Given records:
============

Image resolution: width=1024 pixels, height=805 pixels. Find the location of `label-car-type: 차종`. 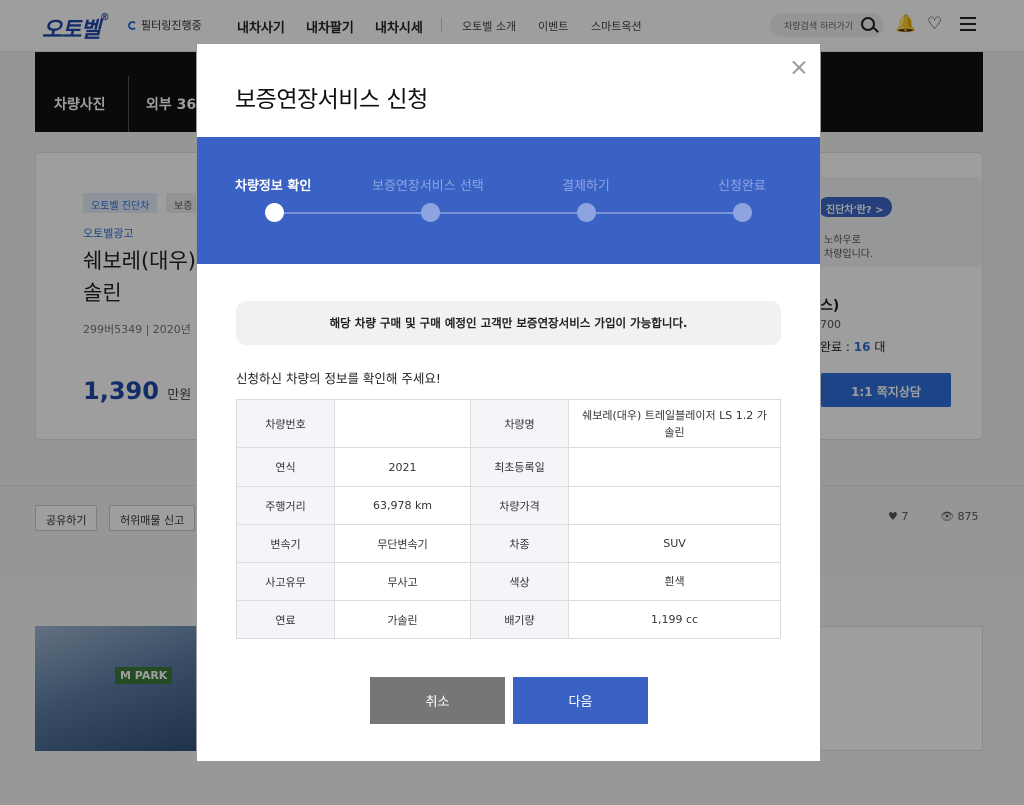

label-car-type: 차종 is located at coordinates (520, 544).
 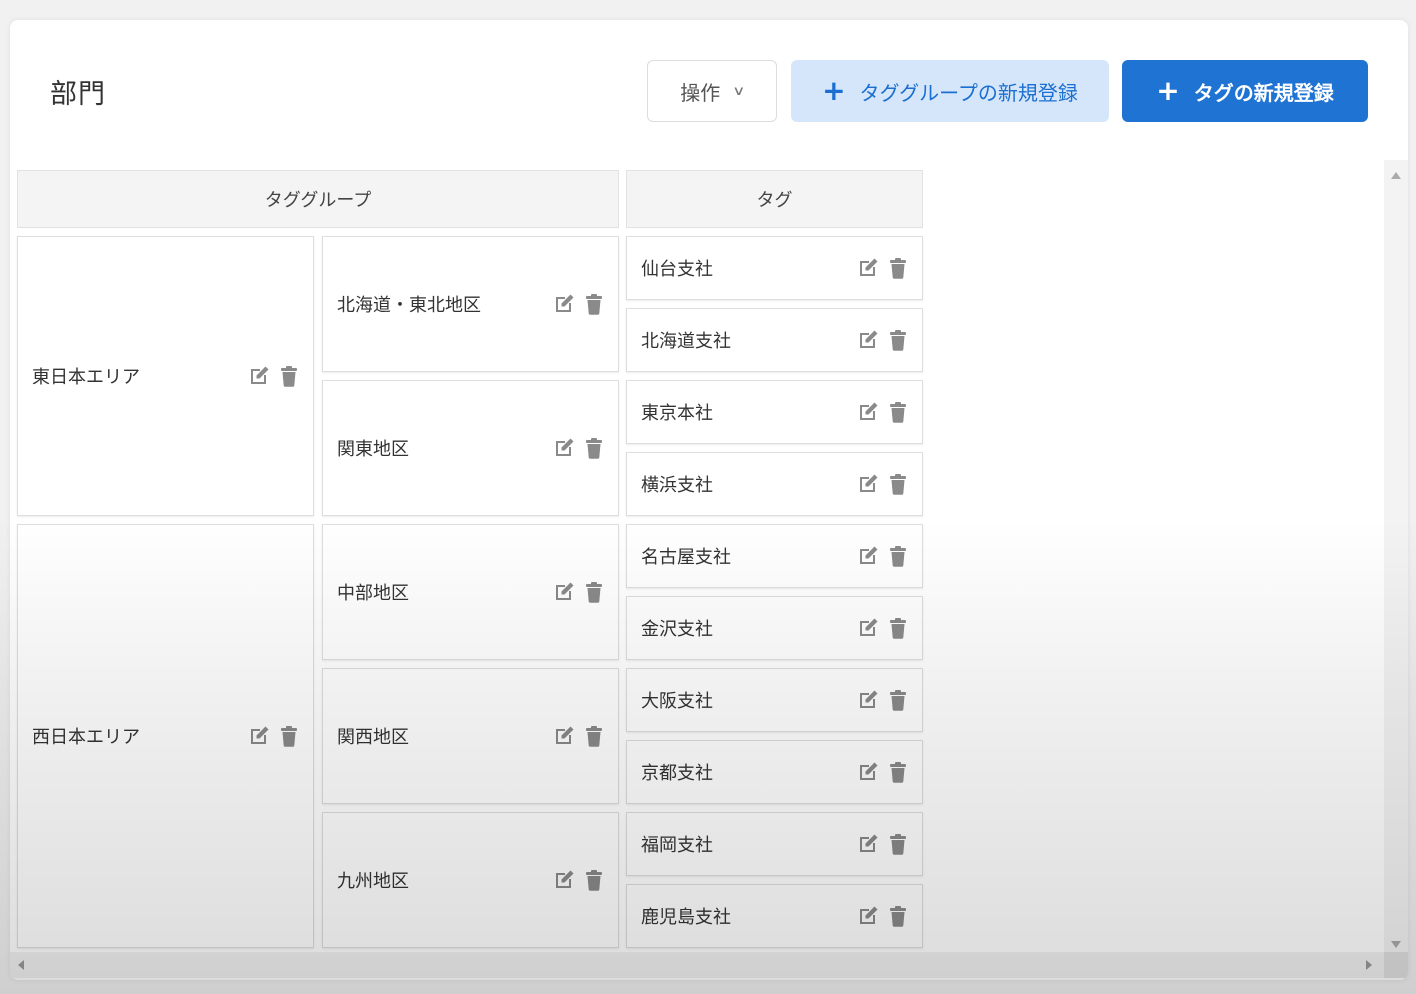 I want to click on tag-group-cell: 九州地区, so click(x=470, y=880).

============

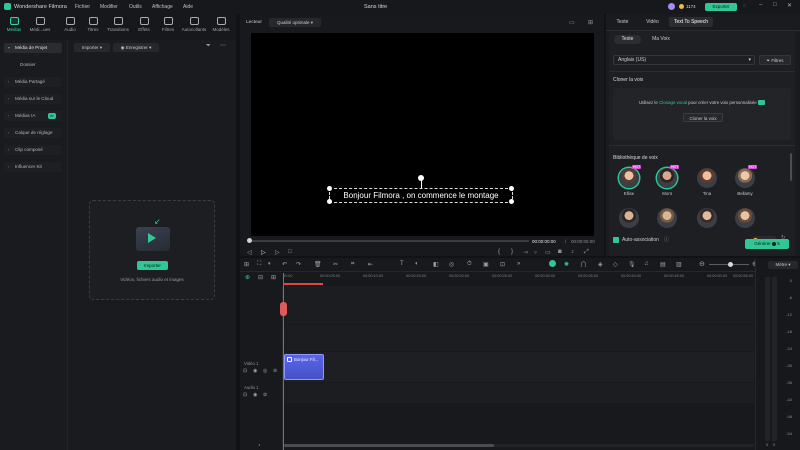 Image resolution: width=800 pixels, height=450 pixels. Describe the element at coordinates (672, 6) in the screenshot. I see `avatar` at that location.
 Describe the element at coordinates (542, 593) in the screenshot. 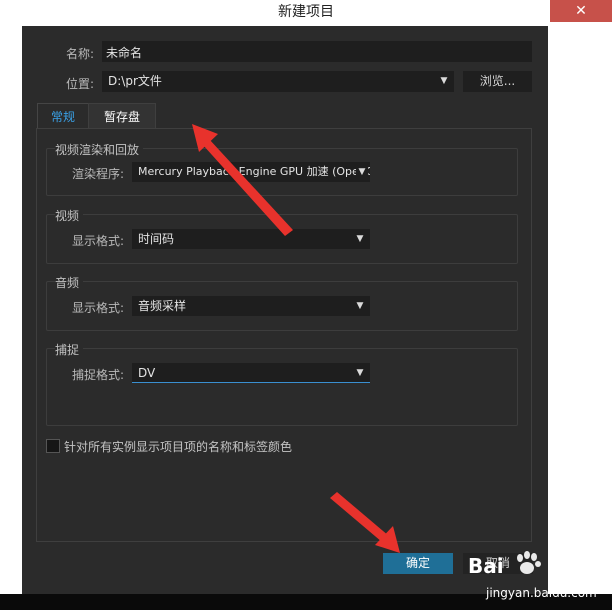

============

Rewrite the part of the listing that opens with the line containing "Image resolution: width=1024" and closes with the line containing "I want to click", replacing "location" with "position" and keeping everything else the same. Leave the pictures out of your answer.

Answer box:
Image resolution: width=1024 pixels, height=805 pixels. Find the position of `label-car-type: 차종`. 

label-car-type: 차종 is located at coordinates (520, 544).
  I want to click on tag-group-cell: 九州地区, so click(x=470, y=880).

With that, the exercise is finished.